EXERCISE INSTRUCTIONS: Keep only the lines of the data below that contain "message", and copy them.
[SUPPLIED DATA — start]
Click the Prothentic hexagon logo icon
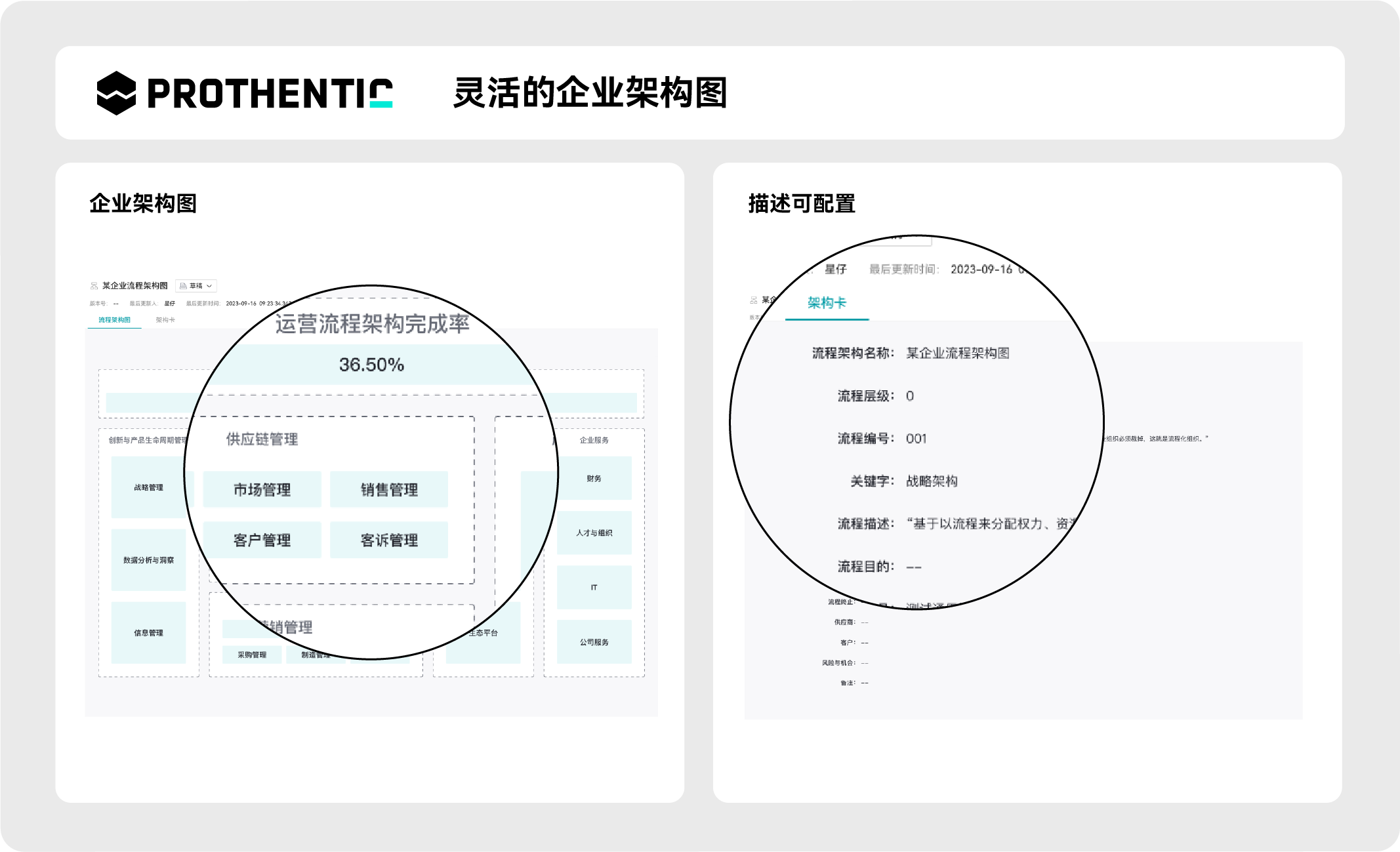The width and height of the screenshot is (1400, 852). (116, 93)
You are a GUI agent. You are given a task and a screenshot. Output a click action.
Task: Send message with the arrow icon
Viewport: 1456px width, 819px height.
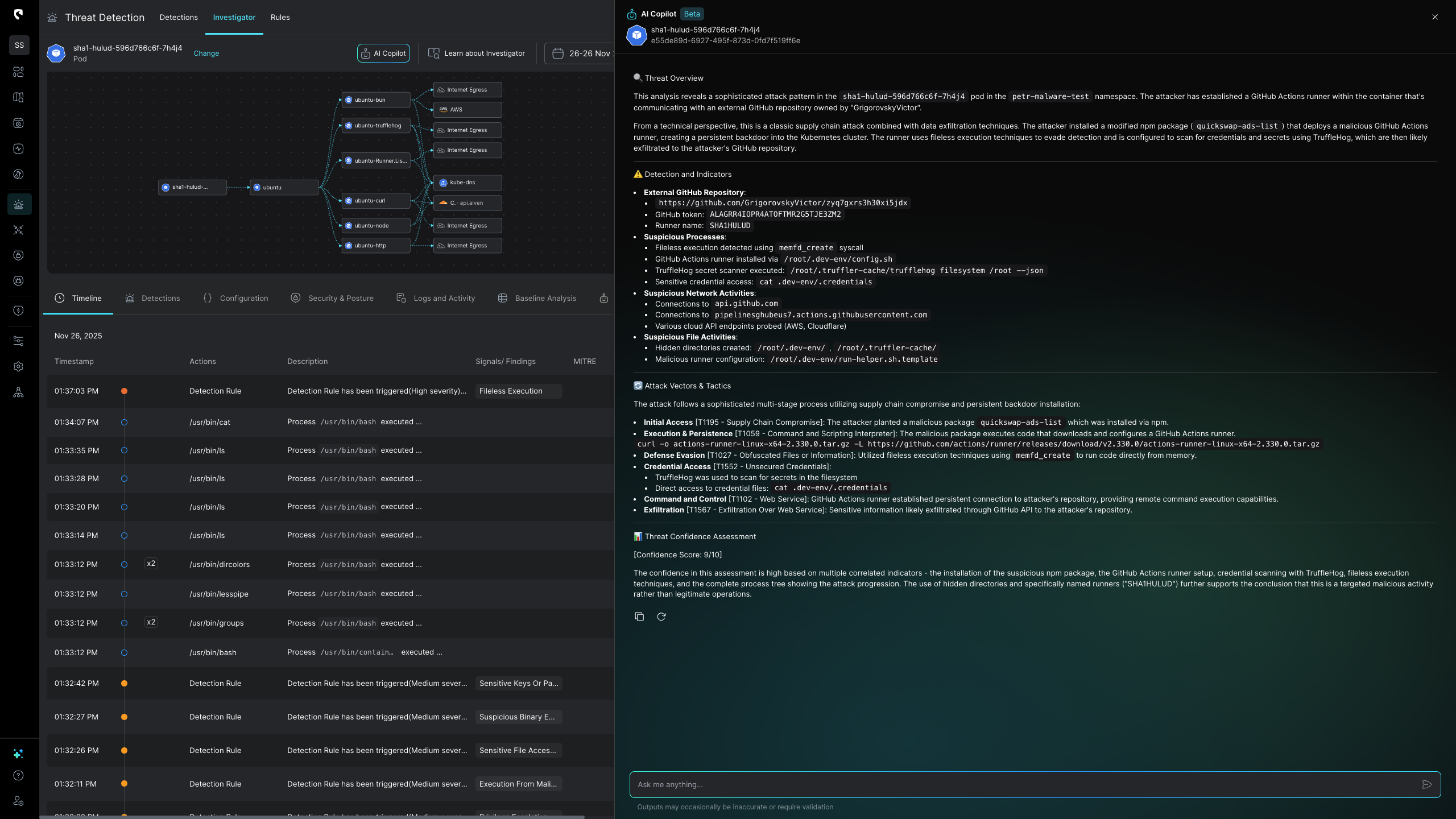tap(1426, 784)
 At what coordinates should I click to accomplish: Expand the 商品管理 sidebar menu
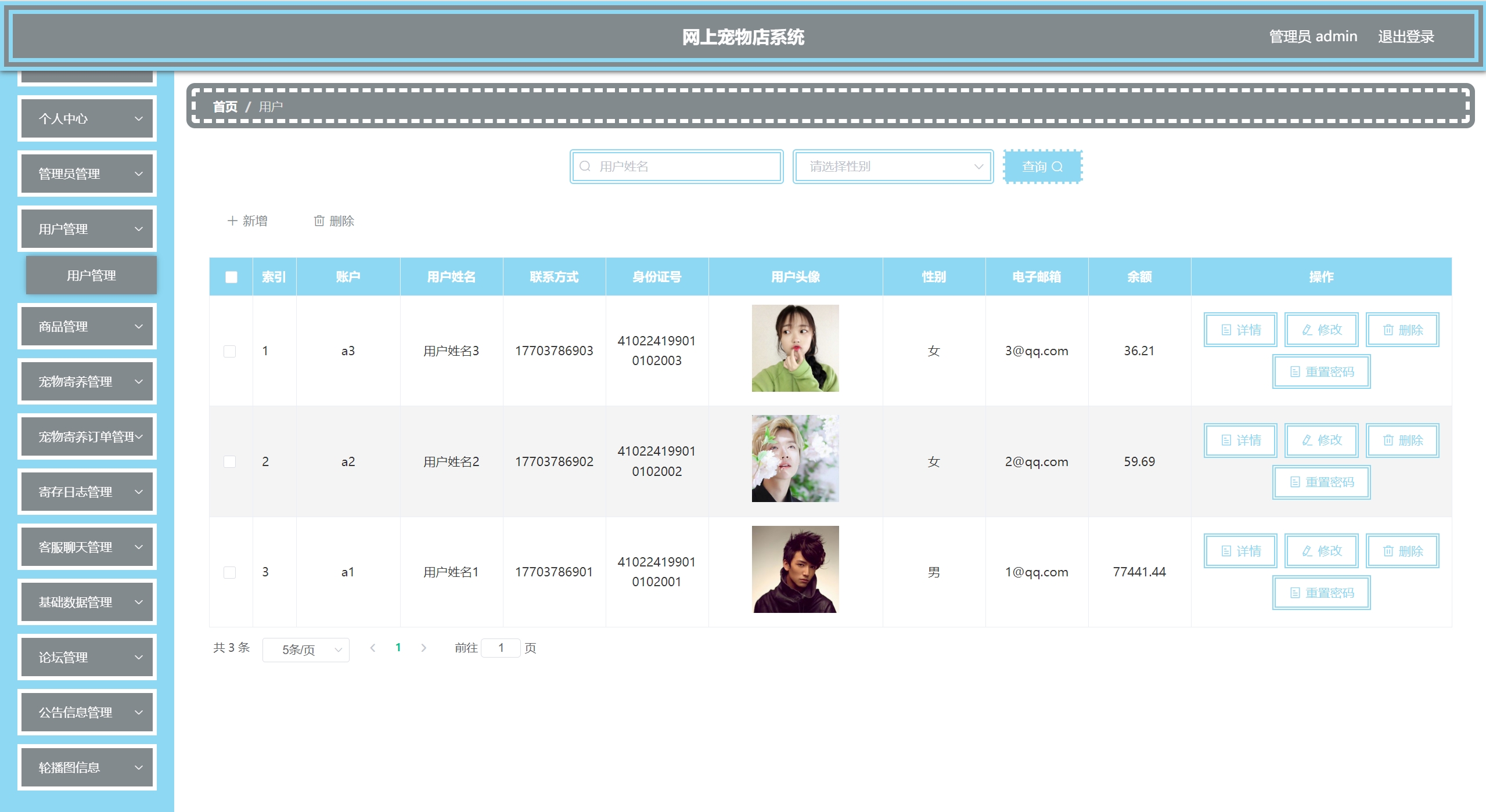(87, 326)
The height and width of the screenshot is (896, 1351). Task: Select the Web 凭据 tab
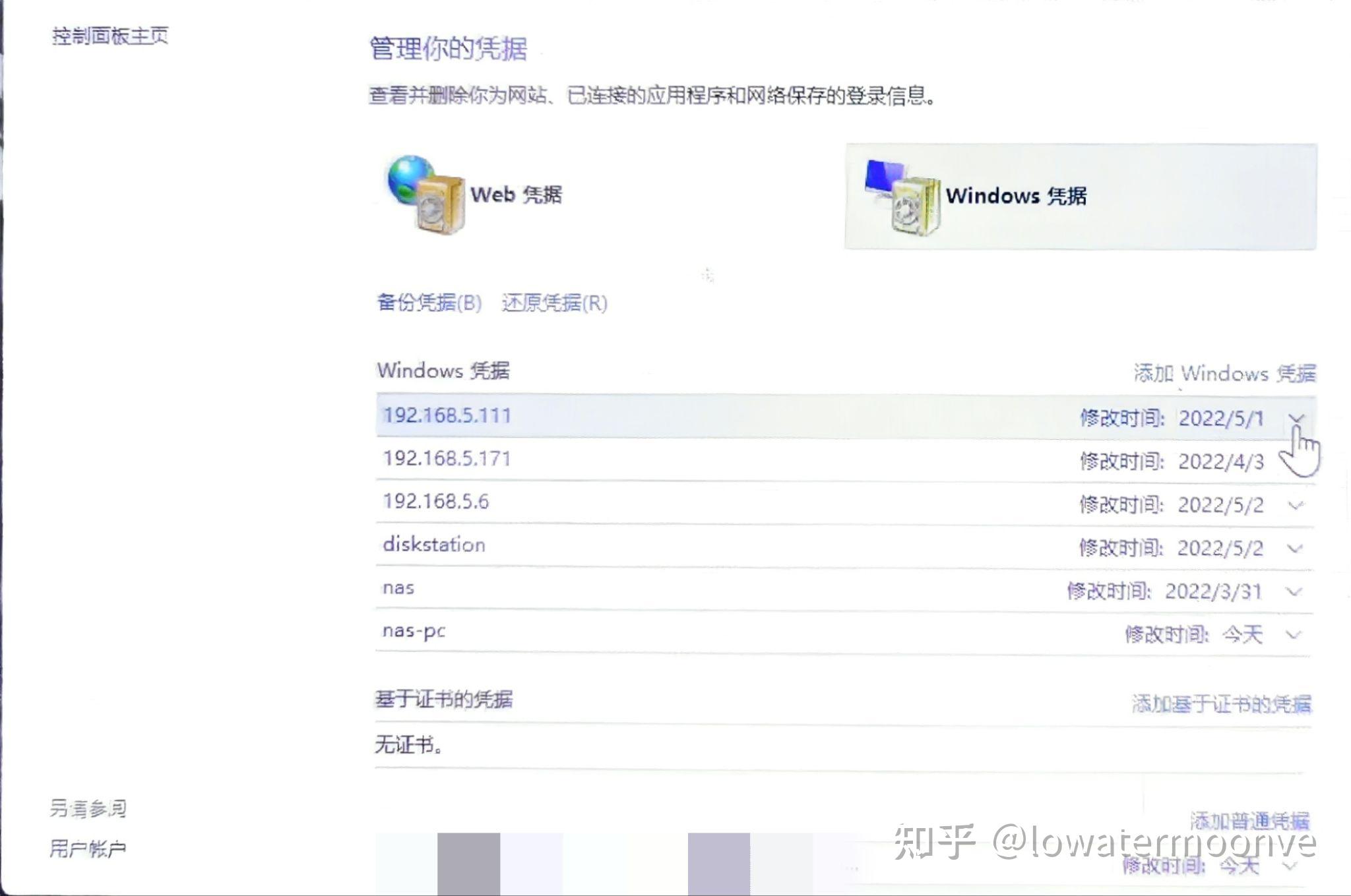tap(516, 194)
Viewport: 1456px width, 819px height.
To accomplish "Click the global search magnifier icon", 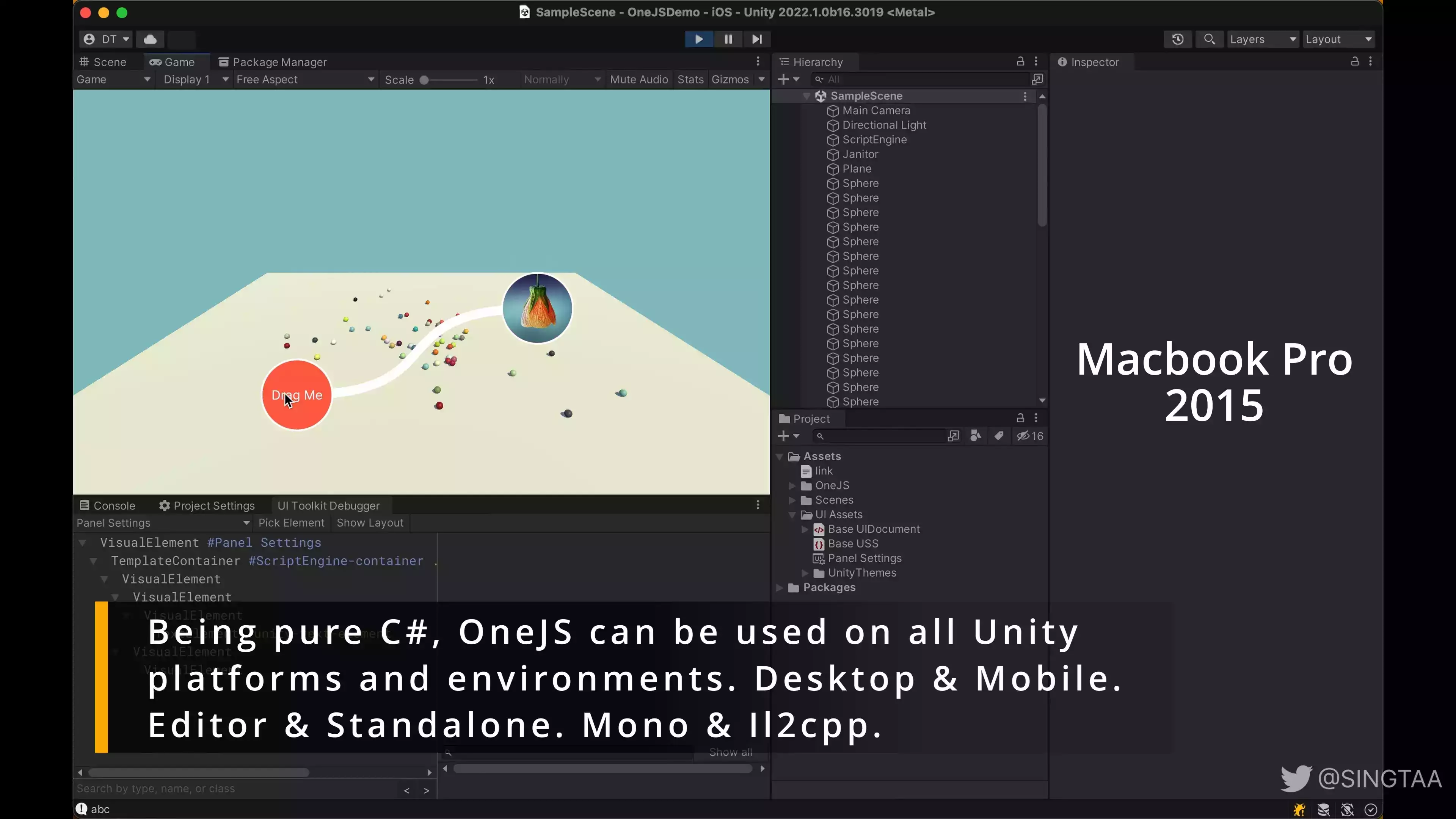I will click(x=1209, y=39).
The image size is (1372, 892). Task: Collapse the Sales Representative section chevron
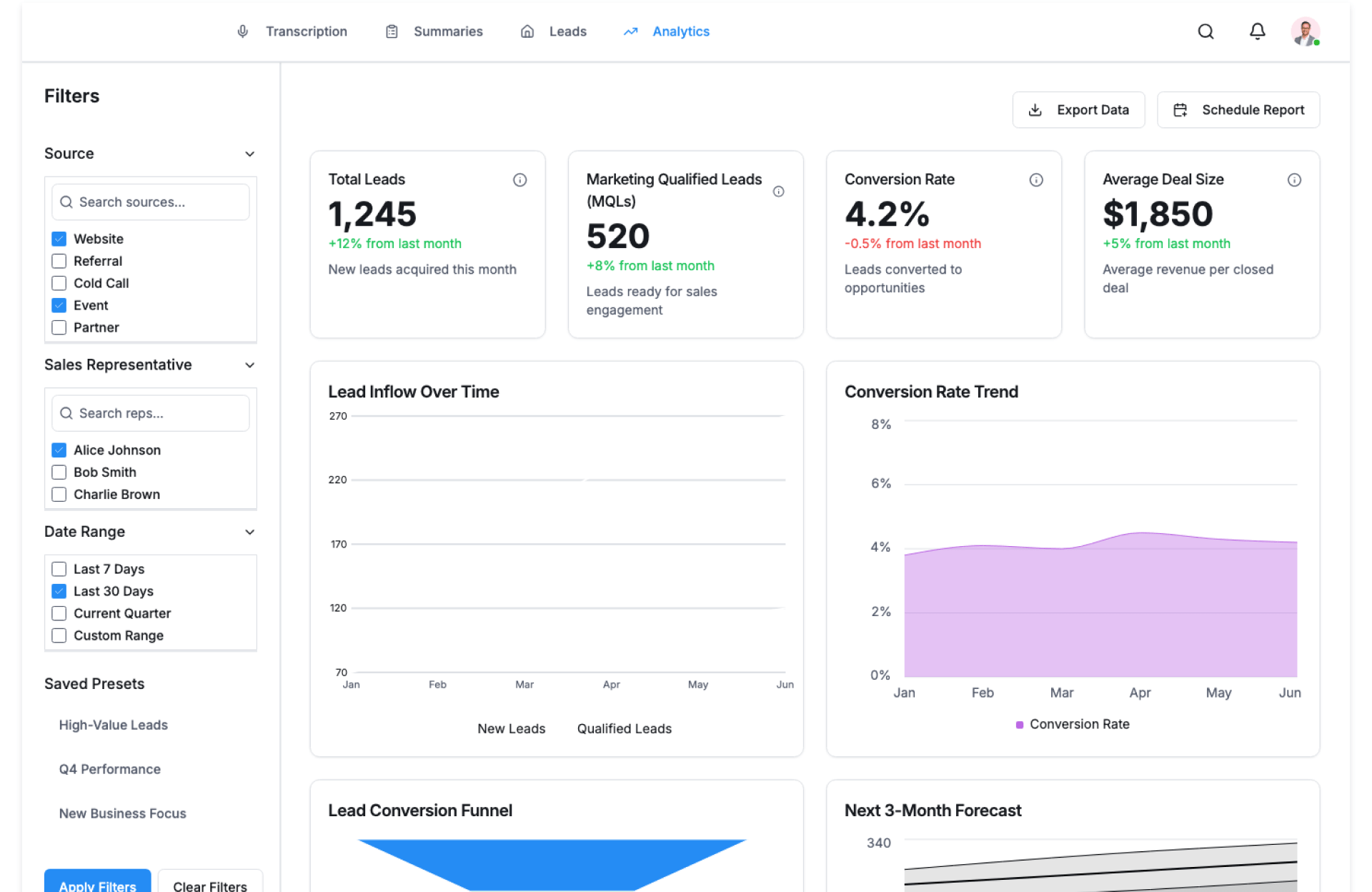pos(249,365)
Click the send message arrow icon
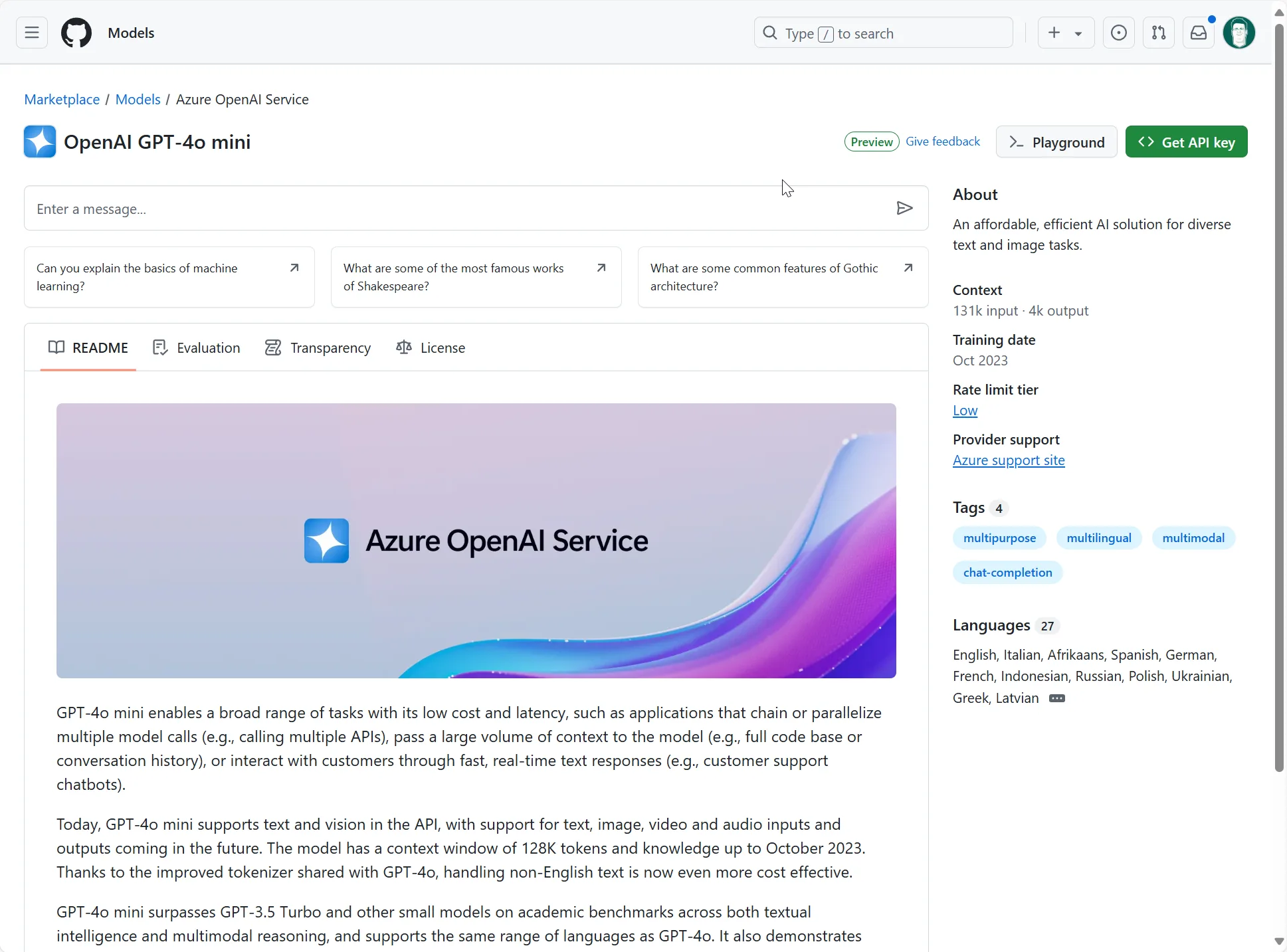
[SUPPLIED DATA — finish]
FINAL ANSWER:
Task: Send message with the arrow icon
Click the send message arrow icon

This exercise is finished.